MEMORANDUM OPINION
EDWARD J. RYAN, Bankruptcy Judge.
In December, 1981, John Wilmont Hunt (“plaintiff”) accepted a position of employment with STM Corporation. He was to begin work on March 1, 1982. Mr. Hunt’s new job required the relocation of his wife, Ann Fisher Hunt (“plaintiff”), and his two children, from their residence in Midland, Texas, to Houston, Texas.
Plaintiffs immediately placed their Midland home on the market and started searching for a home in Houston. In early February, 1982, plaintiffs found a suitable house for the family. The purchase price of the Houston home was $228,750 and plaintiffs required financing to purchase it. Plaintiffs applied for a loan through First National Bank of Midland (“Midland Bank”).
On February 17, 1982, one day before plaintiffs were to purchase the Houston home (“Houston property”), plaintiffs executed a deed of trust note in favor of Midland Bank in the principal amount of $400,000.
At that time, Midland Bank advanced to plaintiffs the sum of $250,000 for the purchase of the Houston property.
The deed of trust note cited the not yet acquired Houston property as security for the payment thereof.

:: MATERIAL ::
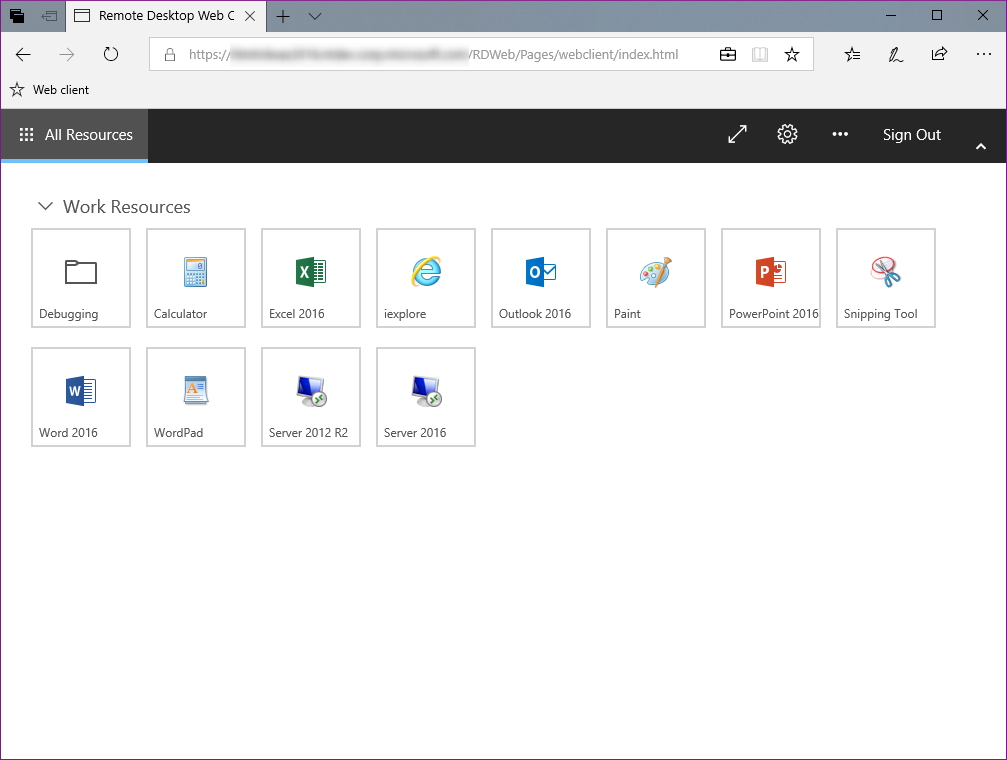Screen dimensions: 1007x760
Task: Connect to Server 2012 R2
Action: point(310,396)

:: OBJECTIVES ::
a) Answer these questions about the memorandum opinion, one line each:
(i) Which company offered John Wilmont Hunt a position?
(ii) What was the purchase price of the Houston home?
(iii) What was the principal amount of the deed of trust note?
b) Summarize the memorandum opinion in two sentences.
c) Carry on the memorandum opinion from the point where it stops.
The listing comes from a separate source.

:: OUTPUTS FOR THE TASKS ::
a)
(i) STM Corporation
(ii) $228,750
(iii) $400,000

b) In December 1981, John Wilmont Hunt accepted a job with STM Corporation that required moving his family from Midland, Texas, to Houston, Texas, where the plaintiffs found a home priced at $228,750 and applied for a loan through First National Bank of Midland. On February 17, 1982, they executed a $400,000 deed of trust note in the bank's favor, received an advance of $250,000 for the purchase, and cited the not yet acquired Houston property as security.

c)
On February 18, 1982, plaintiffs used $180,000 of the $250,000 previously advanced to them by Midland Bank to purchase the Houston property.
At the title company closing held on February 18, 1982, plaintiffs accepted a general warranty deed from the sellers, which deed retained a vendor’s lien for the benefit of the sellers in the amount of $185,004.91. That vendor’s lien was thereafter assigned to Midland Bank, the present holder and beneficiary of that lien.
While at the title closing, plaintiffs executed a deed of trust
in favor of Midland Bank, which in effect cast the Houston property as security for the payment of the deed of trust note.
That deed of trust was filed in the real property records of Harris County, Texas, on February 19, 1982.
Although plaintiffs purchased the Houston property on February 18,1982, they did not move to or occupy the property until either late March, 1982, or early April, 1982, when plaintiffs moved from and abandoned their Midland home. The Midland residence eventually was sold on October 3, 1982.
It is undisputed that after making several payments on the $400,000 note and its renewals,
plaintiffs ceased to make any further payments on the notes after March 23, 1983.
On October 14, 1983, Midland Bank was declared insolvent by the Comptroller of the Currency, and the FDIC was appointed as its receiver. The FDIC is the current holder of the $400,000 note and all renewal notes thereafter executed by plaintiffs.
On April 12,1985, plaintiffs sought relief under Chapter 7 of the Bankruptcy Code.
At the filing of plaintiffs’ voluntary petition, plaintiffs remained obligated to the FDIC in the principal amount of $377,000 plus accrued interest. While plaintiffs do not contest the amount of the debt owed, they do contest the validity and extent of the FDIC’s secured status.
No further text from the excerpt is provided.